Menelik casou-se três vezes e não teve filhos com nenhuma das esposas, mas andou dando seus pulos de imperador por aí e acabou tendo vários filhos. Entre os reconhecidos por ele, havia duas meninas e um menino.
A mais velha, Shoaregga, casou-se duas vezes e foi na segunda que finalmente nasceu um filho homem, eventual sucessor de Menelik, Lij Iyasu. Seu pai era o Ras Mikael, da província de Wollo. A outra filha era Zewditu, que se casou com dez anos com o filho de quinze do imperador Jonnes, chamado Araya Selassie, que morreu cedo, de varíola. Zewditu não teve filhos, bem como seu irmão mais novo, Asfa Wossen Menelik, que faleceu com quinze anos.
Quando Menelik II ficou inválido pra reinar, após um forte infarto, em 1909, sua terceira esposa, Taytul Betul, assumiu o reinado, mas teve que indicar um regente, até a morte de Menelik II, em 1913, quando Lij Iyasu reclamou seus direitos de herdeiro direto.

+===+

__Instrução 1__:
Segundo o trecho do documento, por que Taytul Betul assumiu o reinado em 1909? Responda em até três frases, por favor.
__Instrução 2__:
De acordo com o trecho do documento, quem era o pai de Lij Iyasu?

__Dados fornecidos__:
+===+

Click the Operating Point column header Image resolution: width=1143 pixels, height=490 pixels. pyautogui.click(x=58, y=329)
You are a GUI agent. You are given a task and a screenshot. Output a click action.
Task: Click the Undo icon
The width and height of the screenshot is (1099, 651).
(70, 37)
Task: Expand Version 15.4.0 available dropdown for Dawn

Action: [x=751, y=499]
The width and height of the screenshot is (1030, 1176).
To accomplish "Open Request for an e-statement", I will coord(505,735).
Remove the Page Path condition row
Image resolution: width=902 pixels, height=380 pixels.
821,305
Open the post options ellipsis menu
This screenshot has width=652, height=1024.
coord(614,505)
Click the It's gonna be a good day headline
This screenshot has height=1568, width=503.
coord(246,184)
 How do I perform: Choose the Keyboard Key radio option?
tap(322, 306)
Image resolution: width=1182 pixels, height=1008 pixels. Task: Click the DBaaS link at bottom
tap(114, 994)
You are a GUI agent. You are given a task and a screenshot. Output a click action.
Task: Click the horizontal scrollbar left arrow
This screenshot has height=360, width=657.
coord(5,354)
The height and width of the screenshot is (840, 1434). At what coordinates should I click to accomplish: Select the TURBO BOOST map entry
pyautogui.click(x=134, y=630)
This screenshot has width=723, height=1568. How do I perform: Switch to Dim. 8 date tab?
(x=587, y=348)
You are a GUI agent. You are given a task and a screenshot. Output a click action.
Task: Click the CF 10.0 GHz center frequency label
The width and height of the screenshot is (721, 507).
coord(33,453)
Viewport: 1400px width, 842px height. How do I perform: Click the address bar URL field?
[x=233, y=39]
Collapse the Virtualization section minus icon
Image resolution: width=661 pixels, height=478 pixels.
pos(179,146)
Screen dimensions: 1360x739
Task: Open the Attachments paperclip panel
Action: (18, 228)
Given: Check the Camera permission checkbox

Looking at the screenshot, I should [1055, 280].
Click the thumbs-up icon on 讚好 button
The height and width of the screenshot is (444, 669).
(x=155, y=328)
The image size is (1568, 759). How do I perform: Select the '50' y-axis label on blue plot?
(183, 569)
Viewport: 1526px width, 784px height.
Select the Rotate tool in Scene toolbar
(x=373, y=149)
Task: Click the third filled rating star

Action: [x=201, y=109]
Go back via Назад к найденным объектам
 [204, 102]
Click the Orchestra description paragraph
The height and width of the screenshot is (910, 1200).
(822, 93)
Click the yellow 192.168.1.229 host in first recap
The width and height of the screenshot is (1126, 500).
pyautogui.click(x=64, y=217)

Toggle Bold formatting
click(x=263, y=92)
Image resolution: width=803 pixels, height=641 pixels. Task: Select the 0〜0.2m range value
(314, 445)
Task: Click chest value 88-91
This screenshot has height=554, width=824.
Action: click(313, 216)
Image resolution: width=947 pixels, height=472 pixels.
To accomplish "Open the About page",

+===+

__Resposta completa 1__:
Taytul Betul assumiu o reinado em 1909 porque Menelik II ficou inválido para reinar depois de sofrer um forte infarto.

__Resposta completa 2__:
O pai de Lij Iyasu era o Ras Mikael, da província de Wollo.